-------- TASK DATA

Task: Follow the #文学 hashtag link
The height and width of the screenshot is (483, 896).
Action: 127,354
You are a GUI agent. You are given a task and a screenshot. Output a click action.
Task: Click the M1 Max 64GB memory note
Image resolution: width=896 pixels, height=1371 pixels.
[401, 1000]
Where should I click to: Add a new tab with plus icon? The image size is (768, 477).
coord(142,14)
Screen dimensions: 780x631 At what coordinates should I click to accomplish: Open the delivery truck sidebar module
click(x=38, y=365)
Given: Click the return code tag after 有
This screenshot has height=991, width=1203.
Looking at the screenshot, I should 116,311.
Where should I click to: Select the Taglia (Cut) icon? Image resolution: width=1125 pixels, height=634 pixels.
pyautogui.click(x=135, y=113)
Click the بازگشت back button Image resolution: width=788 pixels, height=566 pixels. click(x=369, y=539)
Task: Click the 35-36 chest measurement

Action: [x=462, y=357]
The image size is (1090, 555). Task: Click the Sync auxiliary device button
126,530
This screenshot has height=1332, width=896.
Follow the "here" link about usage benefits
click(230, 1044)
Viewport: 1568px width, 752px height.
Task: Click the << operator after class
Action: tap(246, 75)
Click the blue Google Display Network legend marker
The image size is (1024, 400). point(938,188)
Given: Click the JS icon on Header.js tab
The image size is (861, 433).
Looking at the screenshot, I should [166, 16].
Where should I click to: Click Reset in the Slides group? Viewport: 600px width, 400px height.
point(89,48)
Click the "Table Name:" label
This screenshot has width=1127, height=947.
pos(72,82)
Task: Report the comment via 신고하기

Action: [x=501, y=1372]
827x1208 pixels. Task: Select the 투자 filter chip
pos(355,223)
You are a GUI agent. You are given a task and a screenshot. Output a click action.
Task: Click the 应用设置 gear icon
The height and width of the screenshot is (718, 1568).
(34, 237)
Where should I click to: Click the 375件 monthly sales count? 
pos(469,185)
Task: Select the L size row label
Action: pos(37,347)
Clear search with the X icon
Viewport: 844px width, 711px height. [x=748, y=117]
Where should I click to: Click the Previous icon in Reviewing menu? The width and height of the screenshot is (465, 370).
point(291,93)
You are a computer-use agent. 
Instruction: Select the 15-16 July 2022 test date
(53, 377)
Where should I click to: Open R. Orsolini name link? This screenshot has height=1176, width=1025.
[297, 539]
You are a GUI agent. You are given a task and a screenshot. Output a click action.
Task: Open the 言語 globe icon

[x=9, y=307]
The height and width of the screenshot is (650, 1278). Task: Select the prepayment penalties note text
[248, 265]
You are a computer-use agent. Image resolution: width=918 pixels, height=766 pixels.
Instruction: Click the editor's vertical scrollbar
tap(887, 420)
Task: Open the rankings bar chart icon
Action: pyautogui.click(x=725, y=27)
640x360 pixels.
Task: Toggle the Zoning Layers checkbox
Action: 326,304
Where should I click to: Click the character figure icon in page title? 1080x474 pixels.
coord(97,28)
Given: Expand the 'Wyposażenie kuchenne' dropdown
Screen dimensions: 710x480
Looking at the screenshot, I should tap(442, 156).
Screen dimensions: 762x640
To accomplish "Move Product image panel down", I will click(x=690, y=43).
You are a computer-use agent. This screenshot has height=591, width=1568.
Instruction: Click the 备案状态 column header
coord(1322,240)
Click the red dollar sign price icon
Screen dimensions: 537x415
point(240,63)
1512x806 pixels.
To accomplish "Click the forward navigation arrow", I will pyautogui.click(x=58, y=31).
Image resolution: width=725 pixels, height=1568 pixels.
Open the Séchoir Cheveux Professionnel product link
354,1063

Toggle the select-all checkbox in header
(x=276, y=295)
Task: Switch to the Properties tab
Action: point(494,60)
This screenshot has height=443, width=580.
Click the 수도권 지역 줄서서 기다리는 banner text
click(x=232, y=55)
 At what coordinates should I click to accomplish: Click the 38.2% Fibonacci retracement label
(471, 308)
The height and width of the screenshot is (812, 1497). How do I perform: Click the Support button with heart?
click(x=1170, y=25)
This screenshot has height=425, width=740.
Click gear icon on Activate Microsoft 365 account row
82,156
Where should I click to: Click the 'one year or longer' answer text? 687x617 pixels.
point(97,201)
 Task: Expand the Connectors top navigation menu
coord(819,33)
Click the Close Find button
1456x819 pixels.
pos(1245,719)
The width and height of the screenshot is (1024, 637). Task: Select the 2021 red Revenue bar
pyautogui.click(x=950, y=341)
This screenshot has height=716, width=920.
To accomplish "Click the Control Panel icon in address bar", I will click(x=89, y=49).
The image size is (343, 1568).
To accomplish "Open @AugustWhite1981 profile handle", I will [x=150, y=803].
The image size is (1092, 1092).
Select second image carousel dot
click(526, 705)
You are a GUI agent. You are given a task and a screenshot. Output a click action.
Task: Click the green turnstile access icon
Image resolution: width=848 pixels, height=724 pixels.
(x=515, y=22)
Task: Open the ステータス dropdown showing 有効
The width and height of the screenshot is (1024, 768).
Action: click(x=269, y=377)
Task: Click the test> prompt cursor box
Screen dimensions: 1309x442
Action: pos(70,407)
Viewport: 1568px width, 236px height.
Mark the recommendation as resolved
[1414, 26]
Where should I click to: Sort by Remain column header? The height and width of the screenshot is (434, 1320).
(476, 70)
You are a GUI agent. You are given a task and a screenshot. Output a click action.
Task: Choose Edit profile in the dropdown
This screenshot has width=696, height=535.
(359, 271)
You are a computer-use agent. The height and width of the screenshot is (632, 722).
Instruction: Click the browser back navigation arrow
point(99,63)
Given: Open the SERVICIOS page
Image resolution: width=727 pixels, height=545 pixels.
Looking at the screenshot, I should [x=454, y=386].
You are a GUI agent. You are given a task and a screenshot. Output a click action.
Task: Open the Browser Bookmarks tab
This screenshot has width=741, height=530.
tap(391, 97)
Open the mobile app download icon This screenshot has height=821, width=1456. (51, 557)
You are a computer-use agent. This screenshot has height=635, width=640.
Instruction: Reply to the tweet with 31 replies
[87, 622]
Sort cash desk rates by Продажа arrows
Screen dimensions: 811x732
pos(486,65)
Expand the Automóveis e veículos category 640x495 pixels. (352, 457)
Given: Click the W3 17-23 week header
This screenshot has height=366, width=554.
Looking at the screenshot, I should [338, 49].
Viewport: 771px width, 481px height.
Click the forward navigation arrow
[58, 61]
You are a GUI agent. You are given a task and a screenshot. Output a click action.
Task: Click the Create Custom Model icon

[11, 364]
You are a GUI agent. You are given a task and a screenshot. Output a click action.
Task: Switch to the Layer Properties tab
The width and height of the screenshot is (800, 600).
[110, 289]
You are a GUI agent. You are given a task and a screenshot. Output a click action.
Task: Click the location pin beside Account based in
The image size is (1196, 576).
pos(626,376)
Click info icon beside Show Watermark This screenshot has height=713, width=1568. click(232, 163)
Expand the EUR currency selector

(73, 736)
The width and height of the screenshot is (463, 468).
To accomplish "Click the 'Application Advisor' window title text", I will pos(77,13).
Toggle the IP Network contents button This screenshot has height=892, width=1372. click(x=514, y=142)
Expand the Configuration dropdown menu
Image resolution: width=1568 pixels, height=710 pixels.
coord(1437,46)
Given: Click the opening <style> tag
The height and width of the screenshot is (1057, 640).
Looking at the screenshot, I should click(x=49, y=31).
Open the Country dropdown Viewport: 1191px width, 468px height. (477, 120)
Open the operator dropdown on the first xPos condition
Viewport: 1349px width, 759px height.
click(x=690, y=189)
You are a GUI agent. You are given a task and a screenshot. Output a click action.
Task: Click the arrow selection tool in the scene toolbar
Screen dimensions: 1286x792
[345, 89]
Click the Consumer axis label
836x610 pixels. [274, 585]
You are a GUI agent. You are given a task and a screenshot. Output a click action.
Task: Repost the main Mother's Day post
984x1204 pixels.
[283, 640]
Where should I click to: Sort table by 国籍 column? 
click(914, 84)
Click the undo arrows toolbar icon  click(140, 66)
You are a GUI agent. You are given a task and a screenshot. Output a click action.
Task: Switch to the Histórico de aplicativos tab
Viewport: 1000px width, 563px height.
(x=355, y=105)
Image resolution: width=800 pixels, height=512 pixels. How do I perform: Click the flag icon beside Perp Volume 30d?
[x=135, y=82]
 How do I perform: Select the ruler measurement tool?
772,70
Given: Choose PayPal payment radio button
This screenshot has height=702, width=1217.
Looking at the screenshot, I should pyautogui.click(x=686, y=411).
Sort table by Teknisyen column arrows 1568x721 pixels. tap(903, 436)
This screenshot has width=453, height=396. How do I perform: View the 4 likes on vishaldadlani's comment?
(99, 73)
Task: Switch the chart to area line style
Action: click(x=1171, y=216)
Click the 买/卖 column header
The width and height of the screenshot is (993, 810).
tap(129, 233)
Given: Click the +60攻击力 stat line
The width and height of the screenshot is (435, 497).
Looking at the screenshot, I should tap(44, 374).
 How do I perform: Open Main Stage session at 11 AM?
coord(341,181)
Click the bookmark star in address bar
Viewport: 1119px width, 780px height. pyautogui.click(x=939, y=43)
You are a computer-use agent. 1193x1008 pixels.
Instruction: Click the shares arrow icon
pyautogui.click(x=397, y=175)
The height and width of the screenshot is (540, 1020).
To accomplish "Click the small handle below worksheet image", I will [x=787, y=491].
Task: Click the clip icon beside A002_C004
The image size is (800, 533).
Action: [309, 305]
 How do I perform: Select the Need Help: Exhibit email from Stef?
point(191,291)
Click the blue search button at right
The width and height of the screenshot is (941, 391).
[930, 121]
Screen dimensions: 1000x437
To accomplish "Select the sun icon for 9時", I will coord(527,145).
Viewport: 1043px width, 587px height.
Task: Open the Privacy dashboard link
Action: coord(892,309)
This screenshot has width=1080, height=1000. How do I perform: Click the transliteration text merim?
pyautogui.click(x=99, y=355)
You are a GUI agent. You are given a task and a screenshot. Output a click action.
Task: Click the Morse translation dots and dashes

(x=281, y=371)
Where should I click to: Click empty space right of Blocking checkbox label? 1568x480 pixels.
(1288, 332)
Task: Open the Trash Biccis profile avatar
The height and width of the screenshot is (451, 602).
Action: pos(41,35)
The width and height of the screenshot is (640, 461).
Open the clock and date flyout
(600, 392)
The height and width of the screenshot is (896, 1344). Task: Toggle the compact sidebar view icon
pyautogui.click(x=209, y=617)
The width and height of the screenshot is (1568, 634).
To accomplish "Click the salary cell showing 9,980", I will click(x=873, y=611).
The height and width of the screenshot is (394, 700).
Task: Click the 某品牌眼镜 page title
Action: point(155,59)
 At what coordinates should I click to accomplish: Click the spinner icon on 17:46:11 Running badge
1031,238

----------------

→ **ASSIGNMENT**: Could you reproduce exactly the lines of the entries above, from the one with "Toggle the IP" through the one with "Task: Click the arrow", and nothing else?

→ **THE ANSWER**:
Toggle the IP Network contents button This screenshot has height=892, width=1372. click(x=514, y=142)
Expand the Configuration dropdown menu
Image resolution: width=1568 pixels, height=710 pixels.
coord(1437,46)
Given: Click the opening <style> tag
The height and width of the screenshot is (1057, 640).
Looking at the screenshot, I should click(x=49, y=31).
Open the Country dropdown Viewport: 1191px width, 468px height. (477, 120)
Open the operator dropdown on the first xPos condition
Viewport: 1349px width, 759px height.
click(x=690, y=189)
You are a GUI agent. You are given a task and a screenshot. Output a click action.
Task: Click the arrow selection tool in the scene toolbar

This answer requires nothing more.